Hi,
I made a performance test for PCRE 8.12. I want to know the
performance difference between the following cases.
Case 1:
respectively match data source with the following 4 regular expressions.
\btype\b\W*?\btext\b\W*?\bjavascript\b
\burl\b\W*?\bshell:
<input\b.*?\btype\b\W*?\bimage\b
\bonkeyup\b\W*?\=
Case 2:
merge the 4 rules above to one rule as followed with '|' and match
the same data source as case one.
\btype\b\W*?\btext\b\W*?\bjavascript\b|\burl\b\W*?\bshell:|<input\b.*?\btype\b\W*?\bimage\b|\bonkeyup\b\W*?\=
The following is my test results.
For case 1, cost about 2.3 seconds to do 100000 matching.
For case 2, cost about 24 seconds to do the same thing as case one.
The test results really surprised me. I had thought the case 2 would
have better performance. But on the contrary, the case 2 has much
lower performance compared with case 1. I don't know why. Could you
please explain the reason? Are there any problems with my test case?

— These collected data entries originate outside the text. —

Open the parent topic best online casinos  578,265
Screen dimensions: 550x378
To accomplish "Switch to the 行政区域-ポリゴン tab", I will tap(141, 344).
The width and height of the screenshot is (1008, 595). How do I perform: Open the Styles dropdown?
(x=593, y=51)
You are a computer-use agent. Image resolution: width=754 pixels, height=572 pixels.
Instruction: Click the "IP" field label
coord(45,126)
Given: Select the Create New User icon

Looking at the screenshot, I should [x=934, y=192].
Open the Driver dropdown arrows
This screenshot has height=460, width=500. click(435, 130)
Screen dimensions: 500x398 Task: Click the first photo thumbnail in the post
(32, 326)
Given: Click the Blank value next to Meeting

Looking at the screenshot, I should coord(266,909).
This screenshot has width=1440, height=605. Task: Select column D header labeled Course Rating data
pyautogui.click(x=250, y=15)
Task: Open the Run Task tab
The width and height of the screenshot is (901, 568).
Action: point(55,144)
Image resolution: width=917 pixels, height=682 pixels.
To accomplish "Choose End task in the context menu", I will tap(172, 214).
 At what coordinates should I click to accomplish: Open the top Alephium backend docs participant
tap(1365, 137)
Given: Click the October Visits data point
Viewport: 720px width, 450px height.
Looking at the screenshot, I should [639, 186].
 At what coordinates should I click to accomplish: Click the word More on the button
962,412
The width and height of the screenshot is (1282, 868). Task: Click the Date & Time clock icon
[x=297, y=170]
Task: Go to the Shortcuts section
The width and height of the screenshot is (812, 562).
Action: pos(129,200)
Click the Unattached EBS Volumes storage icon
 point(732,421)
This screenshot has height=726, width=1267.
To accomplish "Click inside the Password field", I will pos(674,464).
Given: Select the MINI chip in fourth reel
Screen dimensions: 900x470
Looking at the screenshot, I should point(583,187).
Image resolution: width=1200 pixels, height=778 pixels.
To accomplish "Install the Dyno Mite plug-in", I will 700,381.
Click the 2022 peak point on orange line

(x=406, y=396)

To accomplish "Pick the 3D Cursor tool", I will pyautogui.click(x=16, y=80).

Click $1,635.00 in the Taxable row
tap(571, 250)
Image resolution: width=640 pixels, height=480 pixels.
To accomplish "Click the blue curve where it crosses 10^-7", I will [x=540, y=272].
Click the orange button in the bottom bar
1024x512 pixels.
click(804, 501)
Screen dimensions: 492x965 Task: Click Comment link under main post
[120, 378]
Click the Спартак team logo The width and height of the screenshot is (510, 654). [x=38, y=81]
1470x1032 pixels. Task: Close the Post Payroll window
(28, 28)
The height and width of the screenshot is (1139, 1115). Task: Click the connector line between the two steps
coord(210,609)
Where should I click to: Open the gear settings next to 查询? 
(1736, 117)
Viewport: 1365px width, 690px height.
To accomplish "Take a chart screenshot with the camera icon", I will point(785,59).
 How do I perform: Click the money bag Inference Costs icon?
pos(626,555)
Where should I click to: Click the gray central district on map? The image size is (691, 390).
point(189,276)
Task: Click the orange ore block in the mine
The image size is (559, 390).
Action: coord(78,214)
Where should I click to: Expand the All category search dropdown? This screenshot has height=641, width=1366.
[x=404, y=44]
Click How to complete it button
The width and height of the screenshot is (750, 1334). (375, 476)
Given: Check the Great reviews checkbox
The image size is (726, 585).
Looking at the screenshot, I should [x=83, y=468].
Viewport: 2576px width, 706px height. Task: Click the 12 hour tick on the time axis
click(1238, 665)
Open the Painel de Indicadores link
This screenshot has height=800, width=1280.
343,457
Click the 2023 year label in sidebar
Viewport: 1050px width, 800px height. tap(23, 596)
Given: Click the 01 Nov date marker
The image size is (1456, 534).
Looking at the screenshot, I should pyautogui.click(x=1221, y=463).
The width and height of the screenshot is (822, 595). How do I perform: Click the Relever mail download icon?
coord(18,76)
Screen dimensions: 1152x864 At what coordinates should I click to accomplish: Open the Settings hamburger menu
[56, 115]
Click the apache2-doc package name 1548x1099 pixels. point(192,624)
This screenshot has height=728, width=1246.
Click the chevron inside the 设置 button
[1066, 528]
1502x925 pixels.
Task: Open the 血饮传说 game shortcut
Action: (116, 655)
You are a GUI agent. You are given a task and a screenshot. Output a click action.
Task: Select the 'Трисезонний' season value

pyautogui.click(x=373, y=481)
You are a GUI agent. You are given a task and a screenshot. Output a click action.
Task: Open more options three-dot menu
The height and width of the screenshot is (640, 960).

The attached are my test code and data.
Thanks a lot!
#include <stdio.h>
#include <string.h>
#include <stdlib.h>
#include <errno.h>
#include <sys/time.h>
#include <sys/resource.h>
#include "pcre.h"
#include <sys/types.h>
#include <sys/stat.h>
#include <fcntl.h>
#include <unistd.h>
#define SRC_STR_LEN (1024 * 320)
char src_str[SRC_STR_LEN];
int main()
{
pcre *big_exp;
pcre *small_exp[4];
char *big_pat = "\\btype\\b\\W*?\\btext\\b\\W*?\\bjavascript\\b|\\burl\\b\\W*?\\bshell:|<input\\b.*?\\btype\\b\\W*?\\bimage\\b|\bonkeyup\\b\\W*?\\=";
char *small_pat[] = {"\\btype\\b\\W*?\\btext\\b\\W*?\\bjavascript\\b", "\\burl\\b\\W*?\\bshell:", "<input\\b.*?\\btype\\b\\W*?\\bimage\\b", "\\bonkeyup\\b\\W*?\\=", NULL};
const char *err;
int err_offset, i = 0, ret = 0, fd, j, k;
fd = open("./source_data", O_RDONLY);
if (fd < 0) {
perror("open()");
}
ret = read(fd, src_str, sizeof(src_str));
printf("read %d bytes from file\n", ret);
close(fd);
printf("big pattern: %s\n", big_pat);
for (i = 0; small_pat[i] != NULL; i++) {
printf("small pattern[%d]: %s\n", i, small_pat[i]);
}
big_exp = pcre_compile(big_pat, 0, &err, &err_offset, NULL);
if (big_exp == NULL) {
printf("pcre_compile failed.\n");
return -1;
}
for (i = 0; i < 4; i++) {
small_exp[i] = pcre_compile(small_pat[i], 0, &err, &err_offset, NULL);
if (small_exp[i] == NULL) {
printf("pcre compile failed...\n");
return -1;
}
}
for (i = 0; i < 100000; i++) {
//#if 0
/* Case 1 */
for (k = 0; k < 4; k++) {
j = pcre_exec(small_exp[k], NULL, src_str, ret, 0, 0, 0, 0);
}
//#endif
#if 0
/* Case 2 */
j = pcre_exec(big_exp, NULL, src_str, ret, 0, 0, 0, 0);
#endif
}
pcre_free(big_exp);
return 0;
}